Reading text |
..............................
A bill pending in Congress could create a significant estate-planning opportunity for family members other than spouses.
Currently, someone other than a spouse who is the beneficiary of a retirement plan must distribute inherited assets on a payout schedule that is set by the plan administrator. Typically the time period is five years or less, and taxes must be paid within that timeframe.
But if the bill becomes law, family members beyond spouses could take advantage of more favorable payout schedules by transferring the money into an inherited IRA. Then they can stretch account distributions over the course of their lifetimes, and get the benefit of a lifetime of tax-deferred growth, according to Ed Slott, a Melville, New York-based CPA and IRA expert.
Spouses are already allowed to make such transfers under current law.
..............................
Directions |
1 - Do these statements agree with the piece on the retirement-plan bill? Answer yes or no for each, quoting the words that decide it.
(a) Spouses may already move inherited retirement money into an inherited IRA.
(b) Right now a non-spouse beneficiary sets the payout schedule.
(c) The bill has already been passed into law.
2 - Continue the piece on the retirement-plan bill, starting after its last sentence.
..............................
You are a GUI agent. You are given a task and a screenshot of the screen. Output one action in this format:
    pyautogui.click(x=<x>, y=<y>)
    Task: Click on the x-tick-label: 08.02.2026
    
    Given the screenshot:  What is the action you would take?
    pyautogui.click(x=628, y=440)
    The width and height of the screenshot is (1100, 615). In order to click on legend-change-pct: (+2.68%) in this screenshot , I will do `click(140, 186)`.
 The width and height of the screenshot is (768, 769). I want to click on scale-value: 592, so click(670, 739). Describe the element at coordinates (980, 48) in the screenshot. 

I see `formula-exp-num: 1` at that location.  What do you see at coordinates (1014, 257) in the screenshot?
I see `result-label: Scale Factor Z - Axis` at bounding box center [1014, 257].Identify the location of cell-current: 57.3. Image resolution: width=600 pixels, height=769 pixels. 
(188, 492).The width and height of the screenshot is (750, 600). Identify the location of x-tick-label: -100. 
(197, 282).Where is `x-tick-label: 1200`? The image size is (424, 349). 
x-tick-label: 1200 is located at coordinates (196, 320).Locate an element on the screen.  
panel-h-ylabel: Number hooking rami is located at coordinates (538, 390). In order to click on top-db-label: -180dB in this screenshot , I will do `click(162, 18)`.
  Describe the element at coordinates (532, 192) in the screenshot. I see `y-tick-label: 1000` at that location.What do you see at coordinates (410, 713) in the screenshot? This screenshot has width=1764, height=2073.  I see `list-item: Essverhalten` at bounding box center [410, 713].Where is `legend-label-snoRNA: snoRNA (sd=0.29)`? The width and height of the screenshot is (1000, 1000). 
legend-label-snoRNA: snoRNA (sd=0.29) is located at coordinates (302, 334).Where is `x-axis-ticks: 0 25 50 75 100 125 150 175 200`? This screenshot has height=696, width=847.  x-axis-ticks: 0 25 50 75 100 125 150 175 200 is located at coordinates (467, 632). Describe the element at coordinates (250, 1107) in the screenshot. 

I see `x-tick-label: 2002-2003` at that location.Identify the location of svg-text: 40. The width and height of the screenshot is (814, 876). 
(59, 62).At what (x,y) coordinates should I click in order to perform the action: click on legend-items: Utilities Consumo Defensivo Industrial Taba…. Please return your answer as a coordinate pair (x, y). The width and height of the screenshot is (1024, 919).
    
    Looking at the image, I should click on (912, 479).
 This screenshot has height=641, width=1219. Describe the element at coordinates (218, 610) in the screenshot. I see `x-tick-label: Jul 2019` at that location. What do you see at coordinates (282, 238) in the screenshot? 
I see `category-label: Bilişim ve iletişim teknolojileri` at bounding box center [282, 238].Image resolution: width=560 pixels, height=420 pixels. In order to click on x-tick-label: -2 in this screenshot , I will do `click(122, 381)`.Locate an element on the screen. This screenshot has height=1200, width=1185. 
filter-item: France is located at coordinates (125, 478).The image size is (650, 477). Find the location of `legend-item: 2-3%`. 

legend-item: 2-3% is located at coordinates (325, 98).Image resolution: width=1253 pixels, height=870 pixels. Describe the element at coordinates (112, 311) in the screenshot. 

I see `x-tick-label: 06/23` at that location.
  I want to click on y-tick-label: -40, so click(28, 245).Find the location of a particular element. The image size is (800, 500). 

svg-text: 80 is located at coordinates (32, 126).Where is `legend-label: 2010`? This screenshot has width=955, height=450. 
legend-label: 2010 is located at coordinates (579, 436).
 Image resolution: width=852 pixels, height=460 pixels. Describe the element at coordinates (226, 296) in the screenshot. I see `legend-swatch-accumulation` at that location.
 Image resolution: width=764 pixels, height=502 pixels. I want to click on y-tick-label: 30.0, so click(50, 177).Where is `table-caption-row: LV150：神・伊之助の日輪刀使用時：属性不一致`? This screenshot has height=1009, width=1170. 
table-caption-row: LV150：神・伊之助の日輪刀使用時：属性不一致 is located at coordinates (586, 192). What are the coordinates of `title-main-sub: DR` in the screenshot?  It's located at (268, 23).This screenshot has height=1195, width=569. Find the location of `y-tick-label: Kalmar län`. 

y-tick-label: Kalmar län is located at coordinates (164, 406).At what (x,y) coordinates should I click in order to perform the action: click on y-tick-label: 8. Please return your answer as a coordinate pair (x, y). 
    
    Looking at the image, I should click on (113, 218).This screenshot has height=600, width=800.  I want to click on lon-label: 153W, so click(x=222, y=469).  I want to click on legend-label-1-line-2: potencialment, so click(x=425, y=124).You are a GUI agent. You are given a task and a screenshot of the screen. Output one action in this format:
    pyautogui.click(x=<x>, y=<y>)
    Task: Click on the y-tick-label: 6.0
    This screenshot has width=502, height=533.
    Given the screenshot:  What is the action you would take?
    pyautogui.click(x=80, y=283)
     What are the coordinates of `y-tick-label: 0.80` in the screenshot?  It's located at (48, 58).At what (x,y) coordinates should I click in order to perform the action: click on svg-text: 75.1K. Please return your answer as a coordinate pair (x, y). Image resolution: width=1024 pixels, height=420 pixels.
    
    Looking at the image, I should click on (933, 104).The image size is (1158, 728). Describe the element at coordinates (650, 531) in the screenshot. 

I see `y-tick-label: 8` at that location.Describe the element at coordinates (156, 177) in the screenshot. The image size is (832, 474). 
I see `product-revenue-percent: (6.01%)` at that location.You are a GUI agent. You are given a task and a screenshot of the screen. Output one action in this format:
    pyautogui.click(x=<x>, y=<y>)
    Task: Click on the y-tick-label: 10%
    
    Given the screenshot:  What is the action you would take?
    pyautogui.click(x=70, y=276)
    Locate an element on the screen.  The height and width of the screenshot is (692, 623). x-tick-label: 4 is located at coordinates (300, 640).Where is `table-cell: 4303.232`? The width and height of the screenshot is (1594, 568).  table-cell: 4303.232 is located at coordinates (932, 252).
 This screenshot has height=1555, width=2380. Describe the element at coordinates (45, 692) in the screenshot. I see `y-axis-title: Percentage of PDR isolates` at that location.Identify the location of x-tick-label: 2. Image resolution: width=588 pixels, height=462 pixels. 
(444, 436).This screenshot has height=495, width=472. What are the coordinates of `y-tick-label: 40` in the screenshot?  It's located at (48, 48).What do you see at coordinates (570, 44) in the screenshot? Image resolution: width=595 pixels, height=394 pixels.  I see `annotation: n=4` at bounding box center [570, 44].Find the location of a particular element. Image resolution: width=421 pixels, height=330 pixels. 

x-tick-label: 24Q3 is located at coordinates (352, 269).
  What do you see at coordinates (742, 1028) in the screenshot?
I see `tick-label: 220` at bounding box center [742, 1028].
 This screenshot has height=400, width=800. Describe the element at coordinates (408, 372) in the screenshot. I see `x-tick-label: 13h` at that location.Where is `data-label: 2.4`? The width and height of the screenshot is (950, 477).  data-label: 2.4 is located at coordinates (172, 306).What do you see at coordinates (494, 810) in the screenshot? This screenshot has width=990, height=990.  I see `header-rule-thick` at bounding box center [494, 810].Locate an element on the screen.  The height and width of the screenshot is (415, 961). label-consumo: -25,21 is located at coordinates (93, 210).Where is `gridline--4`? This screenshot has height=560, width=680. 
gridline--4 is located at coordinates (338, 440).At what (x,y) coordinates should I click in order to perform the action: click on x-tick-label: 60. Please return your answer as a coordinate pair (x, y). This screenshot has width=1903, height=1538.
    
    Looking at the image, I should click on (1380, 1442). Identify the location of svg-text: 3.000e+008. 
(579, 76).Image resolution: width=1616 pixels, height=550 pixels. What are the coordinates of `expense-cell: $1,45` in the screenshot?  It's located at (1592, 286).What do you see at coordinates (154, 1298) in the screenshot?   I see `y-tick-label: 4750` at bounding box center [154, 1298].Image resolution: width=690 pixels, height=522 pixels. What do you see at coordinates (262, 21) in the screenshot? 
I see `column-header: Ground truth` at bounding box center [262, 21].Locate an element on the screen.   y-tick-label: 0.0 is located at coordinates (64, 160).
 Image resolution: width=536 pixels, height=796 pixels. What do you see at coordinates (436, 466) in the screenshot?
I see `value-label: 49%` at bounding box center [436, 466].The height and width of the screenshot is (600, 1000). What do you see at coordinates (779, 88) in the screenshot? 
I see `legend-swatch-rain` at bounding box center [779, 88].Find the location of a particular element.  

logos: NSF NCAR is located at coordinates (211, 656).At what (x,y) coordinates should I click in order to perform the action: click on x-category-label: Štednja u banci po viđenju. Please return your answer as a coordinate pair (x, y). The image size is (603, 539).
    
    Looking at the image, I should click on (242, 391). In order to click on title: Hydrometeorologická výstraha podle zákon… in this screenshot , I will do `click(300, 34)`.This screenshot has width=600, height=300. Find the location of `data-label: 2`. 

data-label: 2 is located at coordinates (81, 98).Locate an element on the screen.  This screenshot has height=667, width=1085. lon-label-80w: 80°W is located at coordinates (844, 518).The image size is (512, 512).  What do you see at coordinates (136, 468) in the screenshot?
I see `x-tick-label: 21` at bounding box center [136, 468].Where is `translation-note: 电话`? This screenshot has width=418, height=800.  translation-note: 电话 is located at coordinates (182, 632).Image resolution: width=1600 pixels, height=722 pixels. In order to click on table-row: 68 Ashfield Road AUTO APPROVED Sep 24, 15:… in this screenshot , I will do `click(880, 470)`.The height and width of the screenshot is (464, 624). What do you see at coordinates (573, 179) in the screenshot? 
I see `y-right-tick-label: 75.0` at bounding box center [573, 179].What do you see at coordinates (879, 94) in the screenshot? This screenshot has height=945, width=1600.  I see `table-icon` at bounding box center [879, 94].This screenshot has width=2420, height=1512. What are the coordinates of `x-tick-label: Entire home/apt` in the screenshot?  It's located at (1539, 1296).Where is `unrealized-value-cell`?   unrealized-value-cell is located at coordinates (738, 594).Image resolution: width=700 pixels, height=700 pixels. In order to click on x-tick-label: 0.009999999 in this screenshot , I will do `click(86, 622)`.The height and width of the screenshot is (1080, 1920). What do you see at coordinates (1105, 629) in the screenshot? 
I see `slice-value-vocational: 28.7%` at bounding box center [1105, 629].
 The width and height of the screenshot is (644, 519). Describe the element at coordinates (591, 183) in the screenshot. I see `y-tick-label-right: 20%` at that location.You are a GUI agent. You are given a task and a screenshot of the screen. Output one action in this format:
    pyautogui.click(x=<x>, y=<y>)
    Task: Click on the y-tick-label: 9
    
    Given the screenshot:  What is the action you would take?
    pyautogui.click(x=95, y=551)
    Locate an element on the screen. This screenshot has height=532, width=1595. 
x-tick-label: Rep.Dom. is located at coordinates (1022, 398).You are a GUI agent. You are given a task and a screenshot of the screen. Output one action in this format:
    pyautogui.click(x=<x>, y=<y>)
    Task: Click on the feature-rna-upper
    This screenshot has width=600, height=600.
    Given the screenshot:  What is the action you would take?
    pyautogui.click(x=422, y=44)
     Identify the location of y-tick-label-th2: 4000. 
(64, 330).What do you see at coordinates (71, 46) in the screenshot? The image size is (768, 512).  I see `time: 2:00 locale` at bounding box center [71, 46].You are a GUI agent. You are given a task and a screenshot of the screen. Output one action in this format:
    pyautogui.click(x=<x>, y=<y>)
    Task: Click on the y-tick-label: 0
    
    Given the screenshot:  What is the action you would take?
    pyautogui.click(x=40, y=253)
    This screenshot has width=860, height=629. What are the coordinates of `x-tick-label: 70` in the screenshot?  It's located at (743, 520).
..............................
Answer set |
1 -
(a) Yes: "Spouses are already allowed to make such transfers under current law."
(b) No: "on a payout schedule that is set by the plan administrator"
(c) No: "A bill pending in Congress"

2 -
The Pension Protection Technical Corrections Act of 2007 contains a provision that would mandate that administrators of employer-sponsored retirement plans, such as 403(b) and 457 plans, allow non-spouse beneficiaries of these accounts to roll over assets into inherited individual retirement accounts following the plan participant's death.
A "stretch" option allows beneficiaries to take annual distributions while the balance compounds tax-deferred -- a huge benefit that many non-spouse beneficiaries, such as grandchildren, forego if retirement plan administrators require them to adhere to their own payout schedules, which is often only five years, according to Slott.
"You could lose the potential build-up
under present law because the money diminishes more quickly, and so does the overall value to the family," Slott says. "But if you can stretch $50,000, tax-deferred, over 40 years, you'll have millions."
Slott says the legislation is likely to pass.
"This change will affect every public and privately sponsored pension and qualified retirement plan in the nation if it happens -- and we'll see billions of dollars of rollovers into IRA accounts," according to Sy Goldberg, a Jericho, N.Y.-based attorney and expert in retirement-plan distributions.
Goldberg says he is aware of many plans that require non-spouse beneficiaries to take a lump-sum distribution from the plan, making it completely taxable in just one year and squandering potential decades of tax-deferred compounded growth.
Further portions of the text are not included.